Recorded data:

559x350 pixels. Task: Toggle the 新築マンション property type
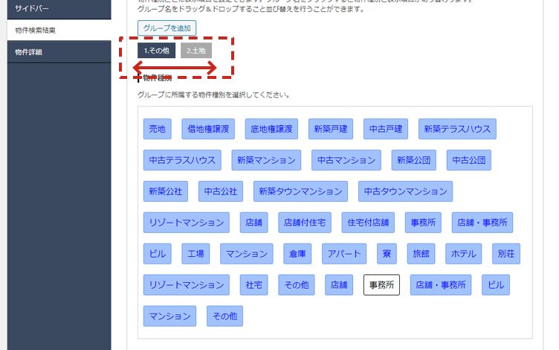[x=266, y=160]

---

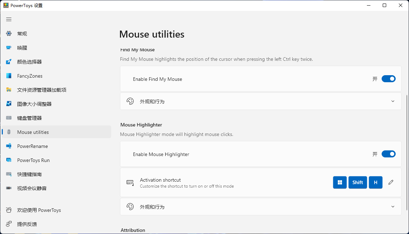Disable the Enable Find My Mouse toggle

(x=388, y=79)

==

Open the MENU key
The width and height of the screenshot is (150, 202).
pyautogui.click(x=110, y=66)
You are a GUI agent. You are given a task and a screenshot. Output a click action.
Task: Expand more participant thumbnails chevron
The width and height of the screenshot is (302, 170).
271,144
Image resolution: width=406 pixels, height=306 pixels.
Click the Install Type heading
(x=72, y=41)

What the task asks:
Working from the material above, restate word for word the lines between the line with "The width and height of the screenshot is (150, 202)." and the line with "Task: Expand more", both included, and only those.

Task answer:
The width and height of the screenshot is (150, 202).
pyautogui.click(x=110, y=66)
You are a GUI agent. You are given a task and a screenshot. Output a click action.
Task: Expand more participant thumbnails chevron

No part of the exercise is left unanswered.